La radiografía de estos párrafos viene a cuento de cómo se puede esparcir la carga esperable de humor ofensivo durante la película: igual que siempre, lo cual sigue funcionando. La manera en que Aladeen termina cambiando sus nociones básicas de gobierno no lo retira de seguir teniendo algo horrorosamente gracioso que decir para cualquier persona con la que se cruce. El humor de Baron Cohen no choca solamente por la crudeza que salpican los temas serios que pueda abarcar, sino también por la delicadeza que adoptan los momentos vergonzosamente privados de los personajes: tomar la mano de una persona amada dentro de una concha y en pleno parto, masturbarse por primera vez después de años de tener a quién pagarle para evitarlo, hacer trabajo de lengua en las axilas peludas de una mujer.

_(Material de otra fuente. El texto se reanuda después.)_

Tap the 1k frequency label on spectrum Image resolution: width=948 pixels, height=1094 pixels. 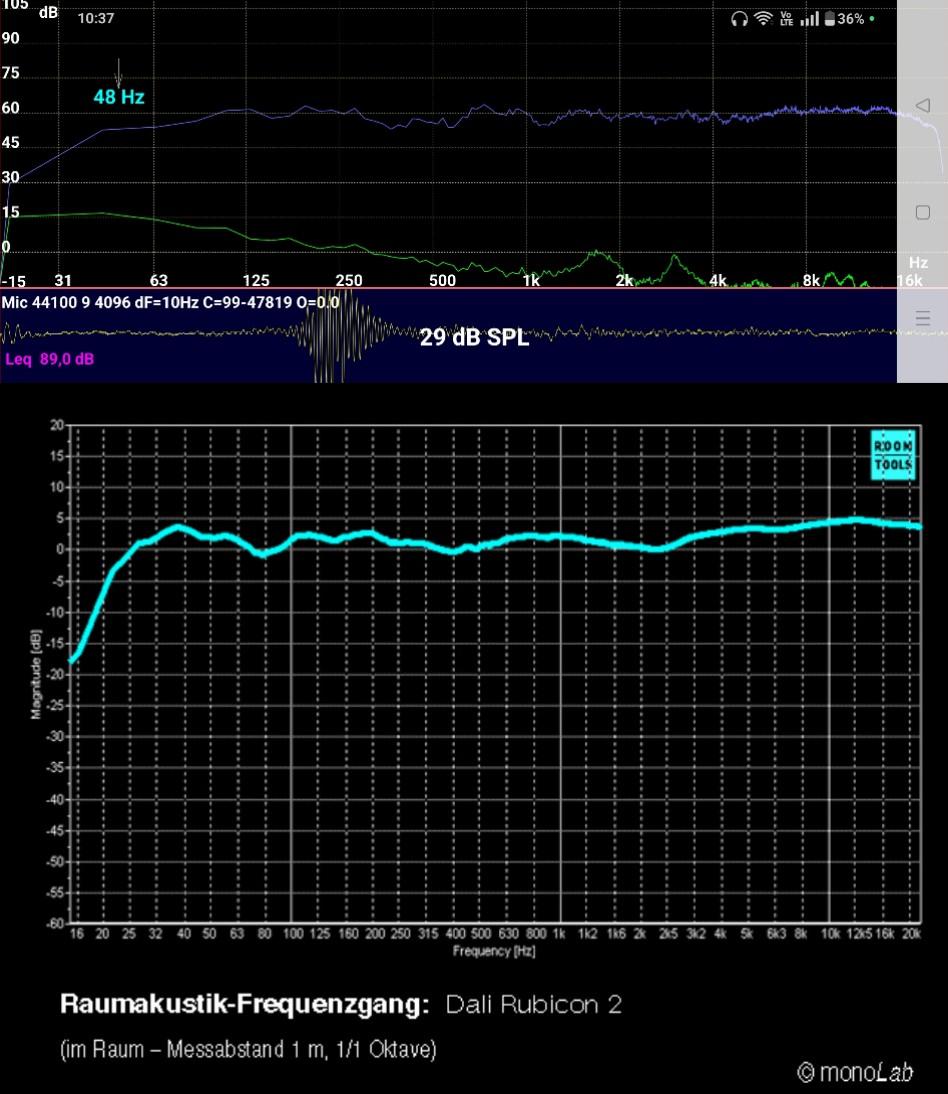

Sumémonos a la conversación servida de diferencias y semejanzas con El gran dictador o Sopa de ganso: son películas sobre dictadores. Personas que por cosas de la vida pueden alternar un día entre la opresión planificada a un pueblo hambriento y bailar con un globo terráqueo, hacer morisquetas frente a un espejo humano o pedirle cucharita a Megan Fox. El dictador solamente actualiza los hobbies, el tono, el ritmo y los límites. Probablemente no sea punto de referencia para una comedia política en 50 años, pero la armonía que forma con el riesgo de sus elementos es un logro suficiente.